Lamella Block with Offset Lamellae

Abstract

A lamella block is provided for a calibrating device for calibrating an extruded profile. The lamella block includes a lamella structure, which has a plurality of lamellae that are spaced apart from each other by grooves and arranged in the longitudinal direction of the lamella block. The lamella structure has two lamella sets, wherein the lamellae of the first lamella set are arranged offset in relation to the lamellae of the second lamella set in the longitudinal direction of the lamella block. Further provided is a method for manufacturing the lamella block mentioned above as well as a calibrating device, which includes a plurality of the lamella blocks mentioned above. Also provided is a system for additively manufacturing the lamella block mentioned above, a corresponding computer program and a corresponding dataset.

Claims

1. A lamella block (100) for a calibrating device (500) for calibrating an extruded profile (550), wherein the lamella block (100) comprises a lamella structure (110) having a plurality of lamellae (112a, 112b), which are spaced apart from each other by grooves (114a, 114b), and arranged in the longitudinal direction of the lamella blocks (100), characterized in that the lamella structure (110) has two lamella sets (110a, 110b), wherein the lamellae (112a) of the first lamella set (110a) are arranged offset relative to the lamellae (112b) of the second lamella set (110b) in the longitudinal direction of the lamella block (100).

2. The lamella block (100) according to claim 1, wherein the lamellae (112a) of the first lamella set (110a) are arranged on a first side (122a) of the lamella block (100), and the lamellae (112b) of the second lamella set (110b) are arranged on a second side (122b) of the lamella block (100) lying opposite the first side (122a).

3. The lamella block (100) according to claim 1, wherein the lamellae (112a) of the first lamella set (110a) and the lamellae (112b) of the second lamella set (110b) have essentially the same shape.

4. The lamella block (100) according to claim 1, wherein the two lamella sets (110a, 110b) have an identical or differing division.
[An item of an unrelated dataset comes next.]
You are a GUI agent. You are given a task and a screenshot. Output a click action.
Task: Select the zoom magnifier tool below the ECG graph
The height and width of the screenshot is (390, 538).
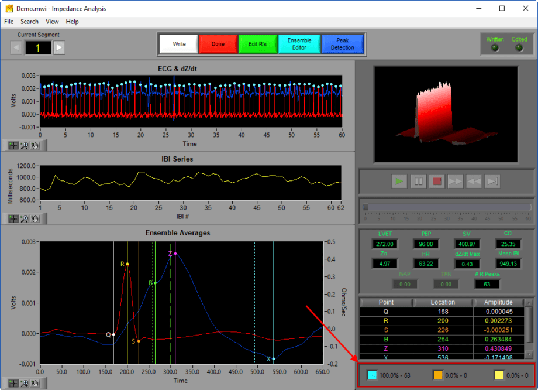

5. The lamella block (100) claim 1, wherein the lamellae (112a) of the first lamella set (110a) are arranged offset in relation to the lamellae (112b) of the second lamella set (110b) in such a way that the lamellae (112a) of the first lamella set (110a) coincide with the grooves (114b) of the second lamella set (110b) in the longitudinal direction of the lamella block (100).

6. The lamella block (100) according to claim 1, wherein the lamella block (100) further has a carrier structure (120), on which the lamella structure (110) is arranged.

7. The lamella block (100) according to claim 6, wherein the carrier structure (120) and the lamellae (112a, 112b) are fabricated out of the same material or out of different materials.

8. The lamella block (100) according to claim 1, wherein the lamella block (100) is integrally designed.

9. The lamella block (100) according to claim 1, wherein the lamella block (100) is manufactured by means of 3D printing or by means of an additive manufacturing process.

10. A calibrating device (500) for calibrating extruded profiles (550), comprising a plurality of lamella blocks (100) according to claim 1, wherein the lamella blocks (100) are arranged relative to each other to form a calibrating opening.

11. The calibrating device according to claim 10, wherein the calibrating device (500) comprises a plurality of activating devices (520), wherein each activating device (520) is coupled with a respective lamella block (100) so as to individually activate each lamella block (100).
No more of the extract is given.